Organisée grâce à des prêts provenant en majorité de la cathédrale de Liège, l’exposition de Beaune restitue l’image des fastes des Trésors d’églises depuis le Moyen Âge.
Des reliquaires rareset très convoités
Parmi les pièces les plus insignes se trouvent les objets destinés à servir de réceptacle pour les restes précieux des saints et martyrs. Apparu dès les débuts du christianisme, le culte des reliques connaît un véritable engouement vers l’an mil et devient l’objet d’un commerce, voire d’un trafic fructueux. La présence de reliques assure en effet la renommée du lieu de culte auprès des pèlerins, d’où ces commandes dispendieuses pour leur mise en valeur. Se multiplient ainsi les châsses mais aussi les contenants prenant parfois la forme du contenu : pieds, chefs, bustes, mains voire couronnes reliquaires lorsqu’il s’agit d’un fragment de la couronne d’épines du Christ.
D’autres pièces sont le support d’une iconographie politique, comme le Reliquaire de Charles le Téméraire (vers 1467) qui figure le duc de Bourgogne tenant les reliques de l’évêque liégeois saint Lambert. Est-ce le symbole d’une expiation après le sac de Liège ou, au contraire, d’une prise de pouvoir sans partage malgré les velléités d’indépendance des bourgeois liégeois ?
Objets liturgiques et ostentatoires
Calices, patènes, ciboires, ostensoirs, coupes, burettes, autels portatifs, chandeliers, croix, mais aussi chasse-mouches, peignes ou chaufferettes... Une très grande partie des pièces constituant les trésors d’églises est destinée à la liturgie, qu’il s’agisse d’objets pour le service ou d’ornements liés à la célébration. Certaines d’entre elles sont encore utilisées aujourd’hui, malgré leur préciosité. Le goût des prélats pour les arts précieux et l’orfèvrerie a souvent stimulé l’activité des ateliers excellant dans les techniques de l’émaillerie, du nielle (incrustation sur métal) ou du filigrane (travail de fils de métal), faisant du trésor le témoin des évolutions artistiques.

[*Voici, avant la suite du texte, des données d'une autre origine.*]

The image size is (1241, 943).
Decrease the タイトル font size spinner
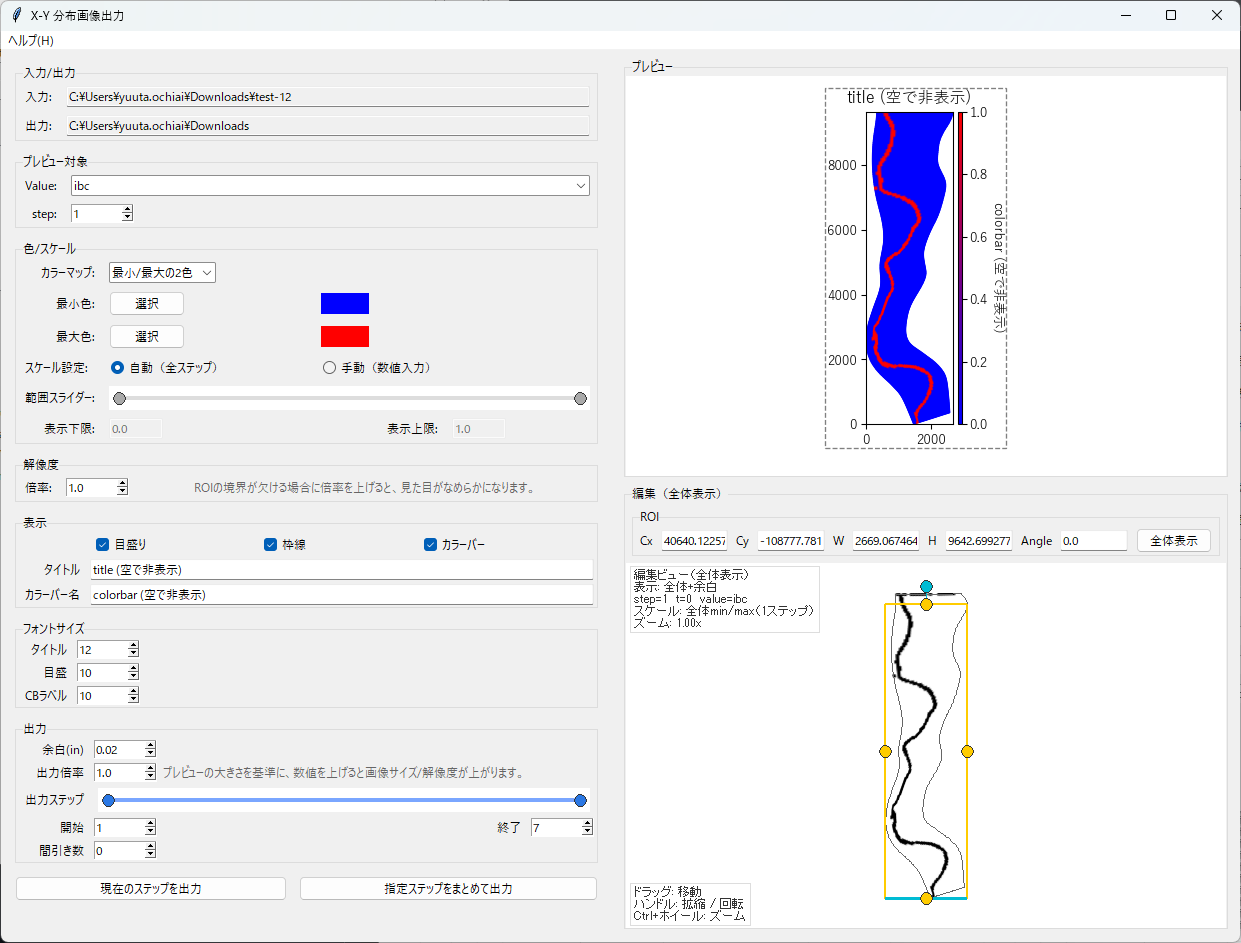pyautogui.click(x=133, y=655)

Avec la Contre-Réforme, la tendance à l’ostentation s’accentue alors que l’église catholique se veut conquérante face au développement du protestantisme. Au XIXe siècle, la passion pour les formes historicistes engendre un nouvel élan de productions orfévrées inspirées des formes du passé, mais mettant en œuvre des techniques modernes.
Naturalia et curiosa
Dès le Moyen Âge, la fascination pour les pierres précieuses stimule la recherche de matériaux rares. L’engouement pour le cristal de roche, un minéral transparent comme le verre, est tel que les orfèvres n’hésitent pas à se procurer des pièces anciennes qu’ils transforment en objets religieux. En témoignent ces petites figurines d’animaux d’origine fatimide (IX-XIe siècle), donc musulmane, transformées au xve siècle en reliquaires chrétiens par un atelier portugais.

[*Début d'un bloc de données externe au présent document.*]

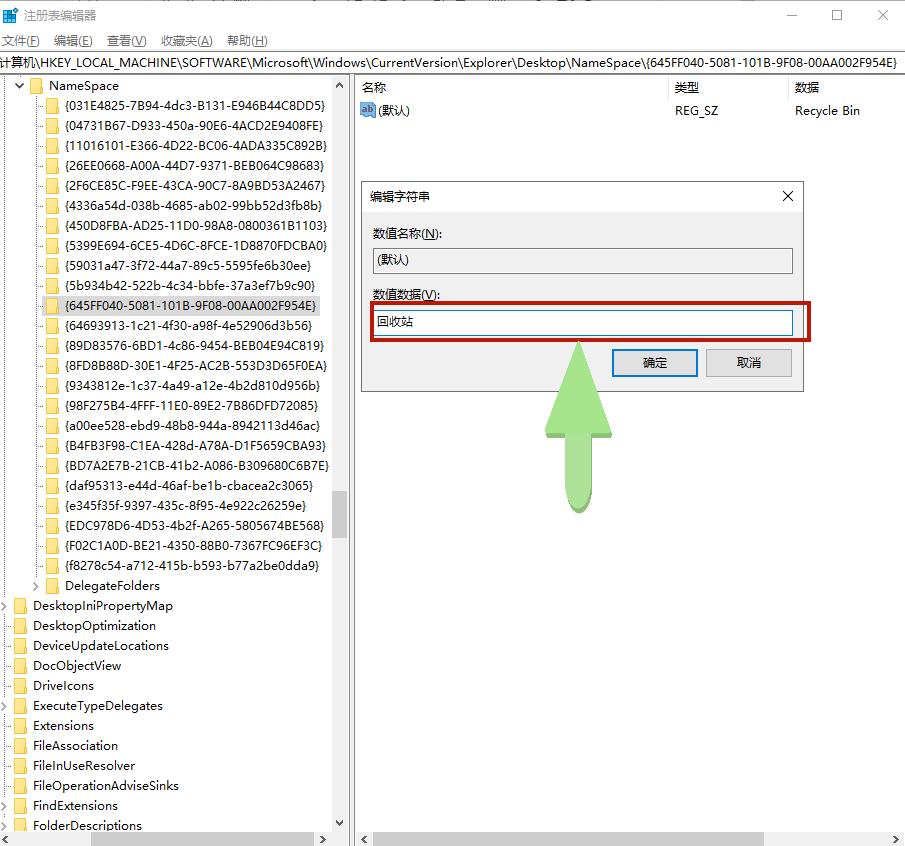Click the DriveIcons folder icon
The height and width of the screenshot is (846, 905).
coord(20,686)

Dès la Renaissance, un goût pour les objets rares ou exotiques, naturalia et curiosa, s’immisce dans la constitution des trésors. Il n’est pas rare d’y découvrir des œufs d’autruche ou des cornes montées en coupe ou en reliquaires. Le trésor tend alors à s’apparenter à un cabinet de curiosités d’humaniste. Cette tendance est réaffirmée au xixe siècle lorsque certains trésors sont présentés dans le cadre d’une muséographie qui les apparente encore davantage au musée.
Insignes d’un pouvoir temporel
Même si la notion de sacré reste primordiale, certaines pièces conservées sont des symboles et attributs de pouvoir. Ainsi des crosses d’évêques ou d’abbés, croix pectorales, sceaux, anneaux ou couronnes.
À Liège, l’évêque étant aussi le prince, le trésor s’est enrichi des collections et des instruments du pouvoir temporel. Dans le cas de l’abbaye de Saint-Denis, à côté de Paris, une confusion s’est opérée au fil du temps, entre le trésor de l’établissement religieux et les symboles de la royauté dont elle était également dépositrice : les regalia, vêtements et objets du sacre.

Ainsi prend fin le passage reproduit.